Cloud TPU tutorial and ImageNet TPU benchmark
- Since Jeju Google Deep Learning Camp 2018
- Special thanks to Sourabh and Yu-han @ Google
Easy GCP TPU training in Jeju Google Deep Learning Camp 2018
- macOS and command line interface only
- Tensorflow >= 1.8
Models | Top1 Acc (paper) | TPU Trained Acc | TPU Training time | Execution |
---|---|---|---|---|
Mobilenet v1 | 70.60% | 71.27% | 1d 23h 57m | run_mobilenet_main.sh |
Resnet-50 | 79.26% | 76.19% | 12h | run_resnet_main.sh |
You need to install gcloud SDK directly from the link:
- what we must configure are that
- account
- project
- a default compute region and zone
Note that the zone should be set to
us-central1-f
in this Google camp.
- You can check your configuration by
$ gcloud config list
[compute]
region = us-central1
zone = us-central1-f
[core]
account = jwkang10@gmail.com
disable_usage_reporting = False
project = ordinal-virtue-208004
Your active configuration is: [default]
The use of GCP TPU has three steps:
1) Related API enabling
2) Virtual machine(vm) instance generation + ssh connection to the vm
3) TPU instance generation in the vm
In order to use TPU, enabling of below two APIs must be performed.
- Cloud TPU API enabling
- Cloud Engine API enabling
Basically. our aim is to use TPUs in a certain GCP zone by creating a virtual machine on cloud.
- The zones, where the TPU can be used, is limited (see for detail info)
- For create VM, we have
create_vm_instance.sh
:
#! /bin/bash
# create_vm_instance.sh
export YOUR_PRJ_NAME=ordinal-virtue-208004
export YOUR_ZONE=us-central1-f
echo Set your proj and zone again
gcloud config set project $YOUR_PRJ_NAME
gcloud config set compute/zone $YOUR_ZONE
echo CRATE GCLOUD VM
gcloud compute instances create $USER-vm \
--machine-type=n1-standard-2 \
--image-project=ml-images \
--image-family=tf-1-8 \
--scopes=cloud-platform
Note that in order to use TPU, you first need permission from Google.

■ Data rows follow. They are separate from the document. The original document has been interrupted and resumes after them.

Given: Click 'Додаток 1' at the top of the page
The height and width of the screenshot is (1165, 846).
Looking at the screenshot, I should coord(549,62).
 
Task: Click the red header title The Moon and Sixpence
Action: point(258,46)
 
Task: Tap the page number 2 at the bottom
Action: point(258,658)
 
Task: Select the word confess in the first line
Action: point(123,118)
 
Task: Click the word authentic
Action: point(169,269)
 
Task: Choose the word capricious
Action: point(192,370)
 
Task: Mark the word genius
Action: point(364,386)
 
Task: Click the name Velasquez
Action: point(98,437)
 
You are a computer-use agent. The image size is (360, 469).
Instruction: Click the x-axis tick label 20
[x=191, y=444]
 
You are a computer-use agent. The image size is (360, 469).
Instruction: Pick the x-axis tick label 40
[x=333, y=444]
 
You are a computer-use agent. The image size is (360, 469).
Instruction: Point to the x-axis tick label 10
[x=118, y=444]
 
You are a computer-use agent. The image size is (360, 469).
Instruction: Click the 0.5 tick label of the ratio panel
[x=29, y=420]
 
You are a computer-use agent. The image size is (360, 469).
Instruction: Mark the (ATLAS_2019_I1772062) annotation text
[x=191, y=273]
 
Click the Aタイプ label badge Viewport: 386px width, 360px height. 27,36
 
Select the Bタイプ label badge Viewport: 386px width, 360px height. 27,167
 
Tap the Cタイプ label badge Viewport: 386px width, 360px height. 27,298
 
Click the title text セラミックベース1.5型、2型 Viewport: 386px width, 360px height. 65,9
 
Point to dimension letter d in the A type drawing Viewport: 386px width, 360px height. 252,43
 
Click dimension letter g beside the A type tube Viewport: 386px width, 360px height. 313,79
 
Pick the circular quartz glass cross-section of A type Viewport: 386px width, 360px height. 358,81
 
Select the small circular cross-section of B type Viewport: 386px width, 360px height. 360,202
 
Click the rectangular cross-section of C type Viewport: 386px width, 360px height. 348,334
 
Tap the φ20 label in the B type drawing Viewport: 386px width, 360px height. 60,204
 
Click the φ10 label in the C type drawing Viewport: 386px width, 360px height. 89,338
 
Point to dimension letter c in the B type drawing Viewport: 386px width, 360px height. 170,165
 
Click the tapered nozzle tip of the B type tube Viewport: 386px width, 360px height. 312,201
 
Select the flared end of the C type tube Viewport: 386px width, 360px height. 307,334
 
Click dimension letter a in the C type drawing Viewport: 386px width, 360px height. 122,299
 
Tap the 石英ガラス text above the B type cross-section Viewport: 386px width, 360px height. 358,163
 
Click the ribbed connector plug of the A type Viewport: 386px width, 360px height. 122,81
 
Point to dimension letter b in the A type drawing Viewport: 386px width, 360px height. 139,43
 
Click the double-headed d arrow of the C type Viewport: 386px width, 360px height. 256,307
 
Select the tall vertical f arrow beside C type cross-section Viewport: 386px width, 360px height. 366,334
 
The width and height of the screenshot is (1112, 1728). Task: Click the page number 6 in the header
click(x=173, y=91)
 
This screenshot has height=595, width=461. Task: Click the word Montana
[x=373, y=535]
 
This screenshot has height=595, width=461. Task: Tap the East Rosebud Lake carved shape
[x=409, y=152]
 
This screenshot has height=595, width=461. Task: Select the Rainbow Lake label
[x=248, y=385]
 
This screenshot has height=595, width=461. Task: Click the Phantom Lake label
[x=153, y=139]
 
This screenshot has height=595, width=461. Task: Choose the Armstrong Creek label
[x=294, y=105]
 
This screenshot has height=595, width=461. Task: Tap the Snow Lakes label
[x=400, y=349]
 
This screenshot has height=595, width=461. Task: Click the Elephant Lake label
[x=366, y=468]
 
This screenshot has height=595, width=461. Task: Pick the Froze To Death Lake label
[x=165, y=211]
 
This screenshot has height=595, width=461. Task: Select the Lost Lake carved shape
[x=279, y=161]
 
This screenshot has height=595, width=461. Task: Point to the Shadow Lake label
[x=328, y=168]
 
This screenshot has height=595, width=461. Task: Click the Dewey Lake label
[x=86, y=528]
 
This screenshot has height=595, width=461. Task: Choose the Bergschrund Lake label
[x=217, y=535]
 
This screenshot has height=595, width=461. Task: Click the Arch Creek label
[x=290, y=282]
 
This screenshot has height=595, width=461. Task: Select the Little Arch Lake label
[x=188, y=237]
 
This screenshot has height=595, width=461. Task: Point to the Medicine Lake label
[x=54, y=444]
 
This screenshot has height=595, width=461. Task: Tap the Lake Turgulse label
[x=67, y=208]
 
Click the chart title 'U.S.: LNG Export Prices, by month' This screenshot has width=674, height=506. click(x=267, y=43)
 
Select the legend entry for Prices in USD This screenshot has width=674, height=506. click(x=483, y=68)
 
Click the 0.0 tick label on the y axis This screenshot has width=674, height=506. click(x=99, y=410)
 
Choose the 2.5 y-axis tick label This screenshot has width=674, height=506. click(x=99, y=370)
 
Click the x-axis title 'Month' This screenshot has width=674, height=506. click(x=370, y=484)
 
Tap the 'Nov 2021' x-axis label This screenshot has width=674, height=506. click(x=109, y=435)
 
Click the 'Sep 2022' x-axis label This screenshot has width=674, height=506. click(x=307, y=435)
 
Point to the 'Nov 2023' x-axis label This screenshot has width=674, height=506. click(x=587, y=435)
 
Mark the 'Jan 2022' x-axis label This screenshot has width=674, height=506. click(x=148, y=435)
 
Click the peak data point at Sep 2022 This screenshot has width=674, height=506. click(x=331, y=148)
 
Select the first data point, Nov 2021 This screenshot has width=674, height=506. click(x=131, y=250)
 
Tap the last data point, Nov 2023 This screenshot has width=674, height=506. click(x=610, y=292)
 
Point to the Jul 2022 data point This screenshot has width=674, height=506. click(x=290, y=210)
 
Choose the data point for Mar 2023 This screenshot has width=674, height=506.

Then, now you can connect to your vm by ssh
.
gcloud compute ssh $USER-vm
In the vm, you need three configuration for the TPU use.
- your project name
- your zone
- your tpu ip
create_tpu_instance.sh
provides the above configutation + TPU instance generation.
#! /bin/bash
#create_tpu_instance.sh
export YOUR_PRJ_NAME=ordinal-virtue-208004
export YOUR_ZONE=us-central1-f
export TPU_IP=10.240.6.2
echo Set your proj and zone again
gcloud config set project $YOUR_PRJ_NAME
gcloud config set compute/zone $YOUR_ZONE
echo CREATE TPU INSTANCE
gcloud alpha compute tpus create $USER-tpu \
--range=${TPU_IP/%2/0}/29 --version=1.8 --network=default
echo CHECK YOUR TPU INSTANCE
gcloud alpha compute tpus list
After finishing the TPU use, we need to remove the TPU instance.
by delete_tpu_instance.sh
.
#! /bin/bash
# delete_tpu_instance.sh
export YOUR_ZONE=us-central1-f
echo DELETE TPU INSTANCE
gcloud alpha compute tpus delete $USER-tpu --zone=$YOUR_ZONE
Google prepare a perfect example for the TPU use practice.
For this tutorial, you need to connect to the vm holding a tpu instance, by
$ gcloud compute ssh $USER-vm
- This tutorial includes below steps:
1) Downloading MNIST dataset and converting to TFrecord
2) GCP Bucket generation for holding the TFrecord dataset
3) Git clone TPU tutorial repo
4) Run ResNet codes by TPU
create_mnistdata_to_tfrecord.sh
#! /bin/bash
# create_mnistdata_to_tfrecord.sh
echo Downloading and converting the MNIST data to TFRecords
python /usr/share/tensorflow/tensorflow/examples/how_tos/reading_data/convert_to_records.py --directory=./data
gunzip ./data/*.gz
For the TPU use, we need to create Bucket
. We have two main purpose to use the Bucket in GCP.
- For holding dataset in training
- For storing
.ckpt
generated by training
Here, we just create single bucket and use it for above two purpose.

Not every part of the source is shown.